I guess those arguing we are making more enemies are too
caught up in the logic of their foolish slogan that it “takes two to make war.”
In reality, it only takes one side as we could see throughout the 1990s.
Fighting back is better. Even when the victory is not
perfect.
Permalink to this post: http://www.geocities.com/brianjamesdunn/TDRFANOV2003ARCHIVES.html#TDRNSA23NOV03A
“Are They Stupid or
What?” (Posted November 22, 2003)
Critics of the Patriot Act hyperventilate over imagined
civil rights abuses and create worry when the act is needed to prevent another
9-11. But the government has a duty to use the act prudently or Congress will restrict
it to the detriment of prevention. What am I to make of this short-sighted and
stupid move?
FBI agents investigating two strip club
owners in Las Vegas on bribery charges bypassed a grand jury and instead used
the Patriot Act to subpoena the financial records of the bar owners as well as
several prominent city and county officials.
This just adds a factoid to the ravings of those who don’t
even think we are at war. The government should slap down this silly use of a
law designed to nab terrorists. I am torn between wondering whether the agents
are just stupid or are against the Patriot Act and working to undermine it by
using it inappropriately.
In time, the act must be pulled back and eventually even
repealed. We’re not there yet.
“SAM Hit” (Posted November
22, 2003)
A civilian transport plane
was
hit in Iraq:
Military
officials said there had been at least 12 other attempted attacks on the few
civilian flights that operate in Iraq, and this first successful hit of a
civilian aircraft might further delay opening the airport to civilian traffic
and thus postpone one major marker for stability in Iraq.

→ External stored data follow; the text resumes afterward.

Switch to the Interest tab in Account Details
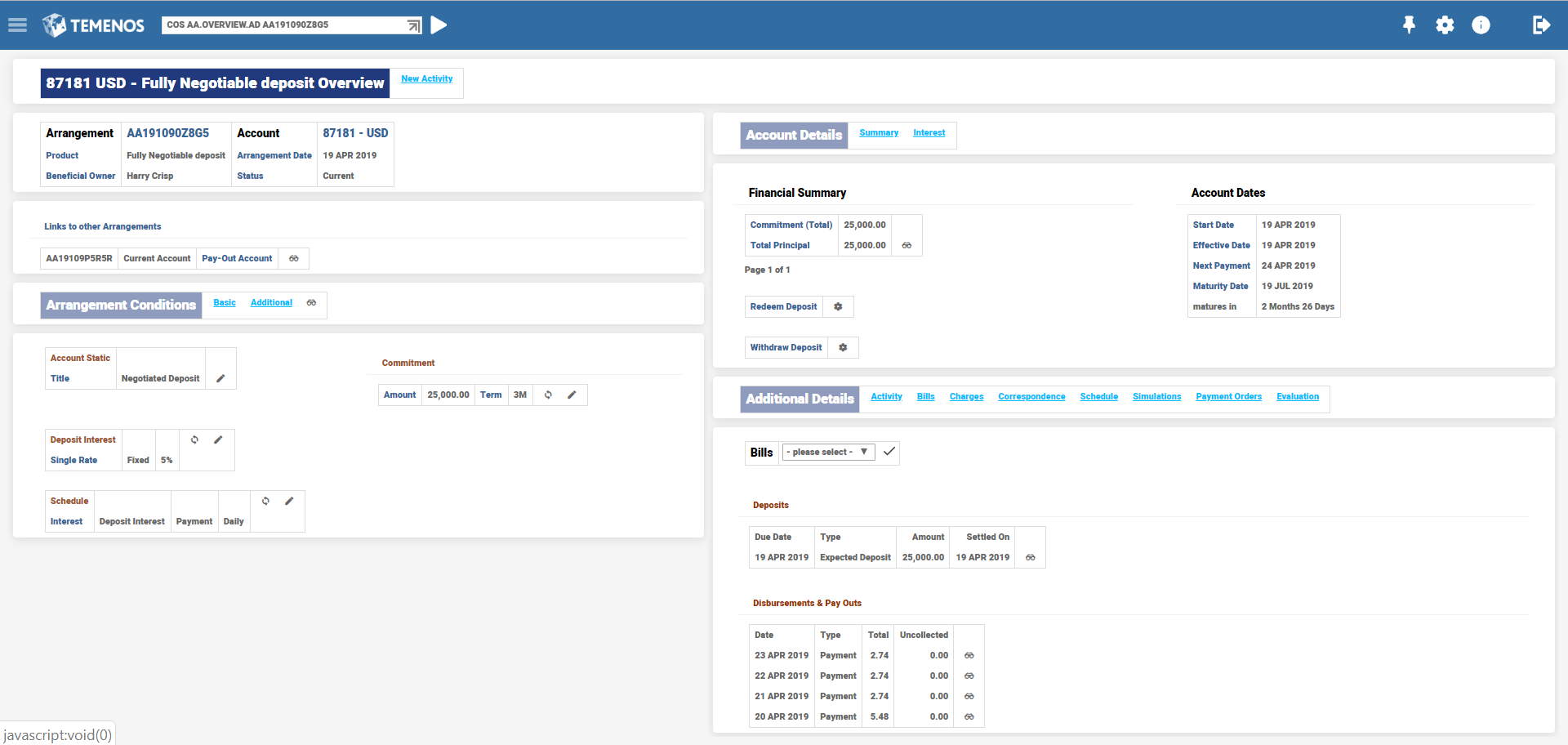The image size is (1568, 745). click(929, 133)
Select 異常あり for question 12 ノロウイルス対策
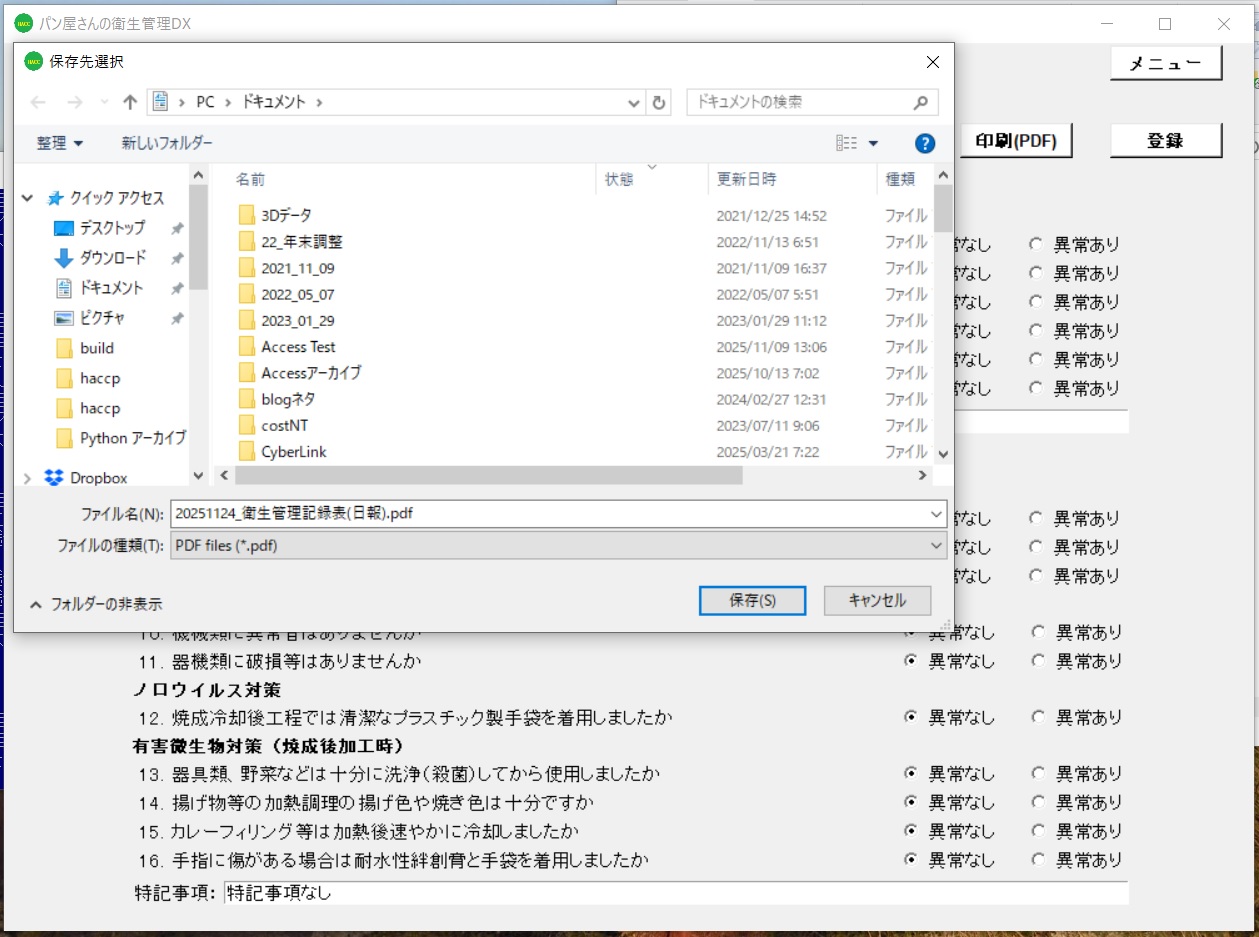1259x937 pixels. click(x=1037, y=717)
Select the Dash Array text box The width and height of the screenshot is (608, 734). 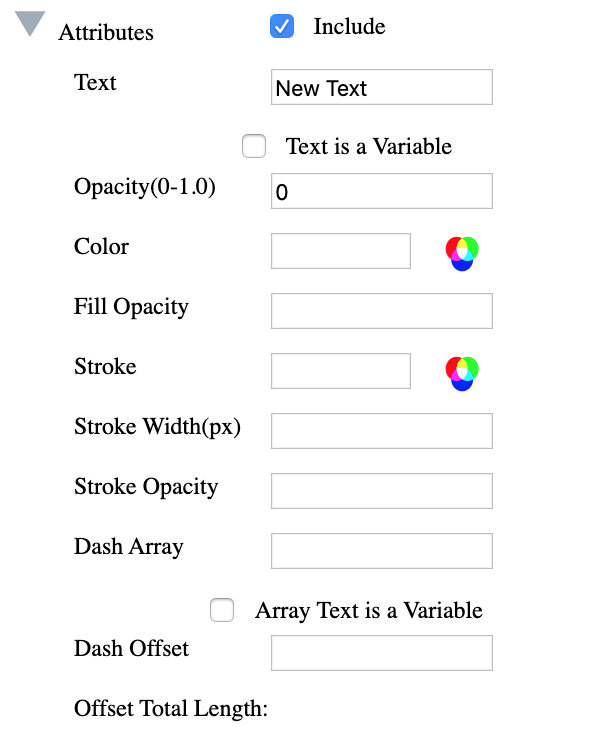point(381,551)
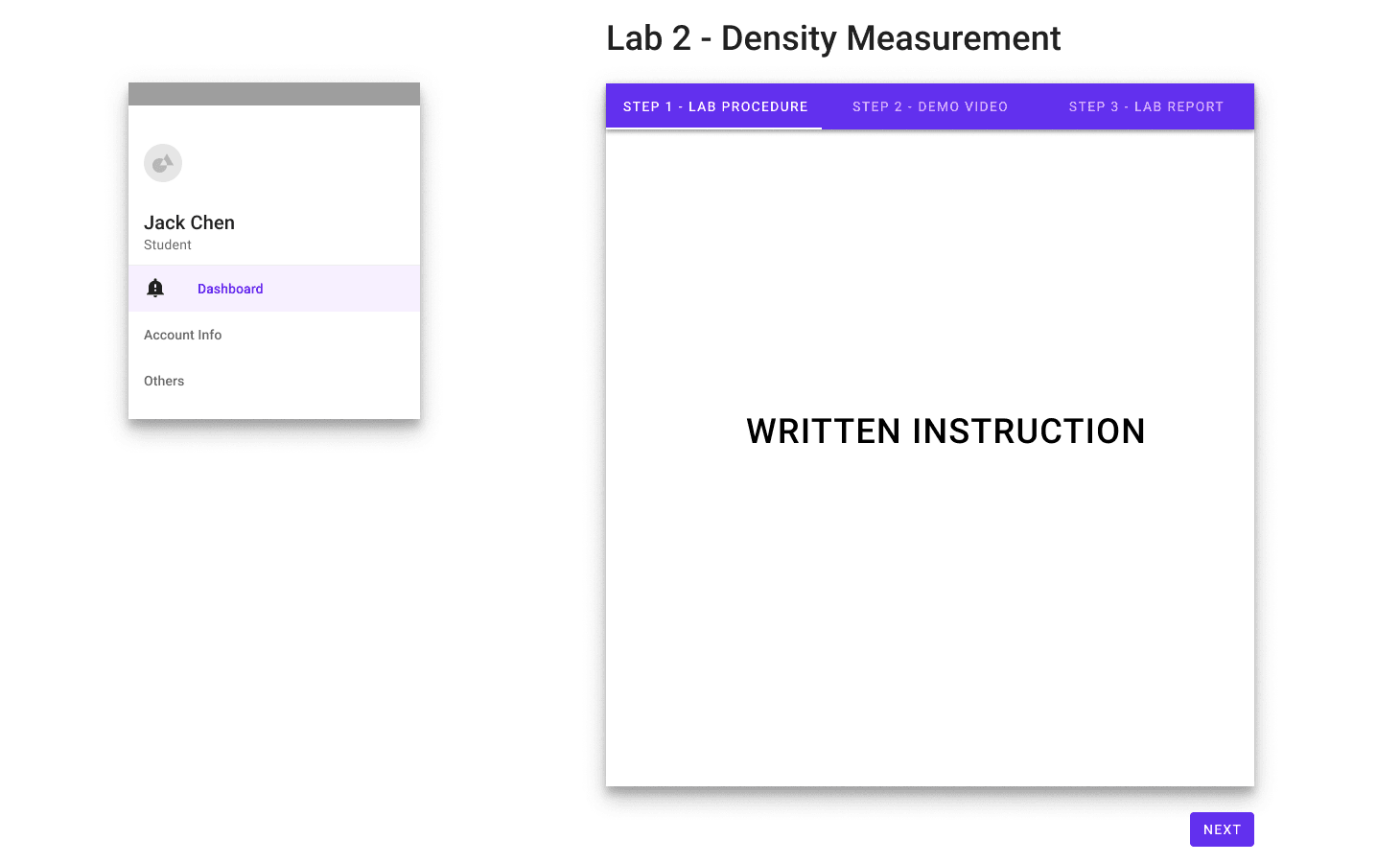Click the WRITTEN INSTRUCTION content area
The width and height of the screenshot is (1400, 863).
coord(945,431)
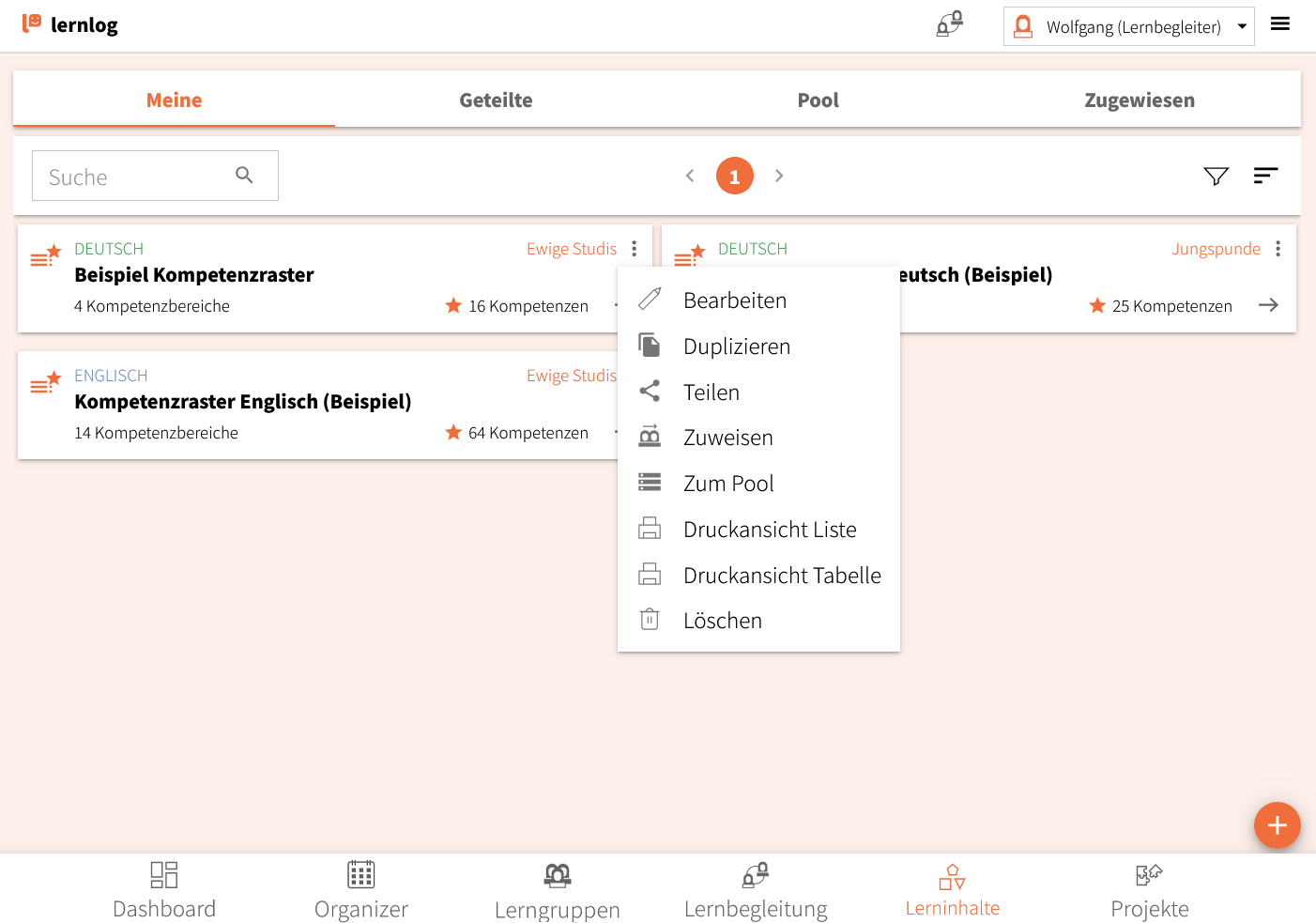Open the hamburger menu in header
Viewport: 1316px width, 923px height.
point(1279,24)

As I’ve noted, those little hand-held missiles aren’t
usually that dangerous to large aircraft. The very tiny warheads just don’t
pack a lot of punch. Disturbing, true, and it puts off the day when civilian
planes can use the airport. But using them against helicopters would be far
more dangerous.
“Al Qaeda Still Out There Plotting” (Posted November
22, 2003)
Our terrorist enemies in bin
Laden’s
thugdom are
still
plotting against us. We’ve done great so far to thwart them. While we go
after them ruthlessly with our allies, we force the terrorists to spend more
effort avoiding us.
One day we’ll miss. That is inevitable.
This is a long war and I just don’t get those in our country
who believe the war is some type of Karl Rove reelection plot.
“Our Smaller
Brigades” (Posted November 22, 2003)
I already noted our plans to reduce most of our brigades to
two line battalions instead of three as they are now and increasing the number
of brigades. I had
argued for basing our force on more divisions that would
have two brigades instead of three. I argued we could round out with National
Guard brigades if we faced a tougher opponent.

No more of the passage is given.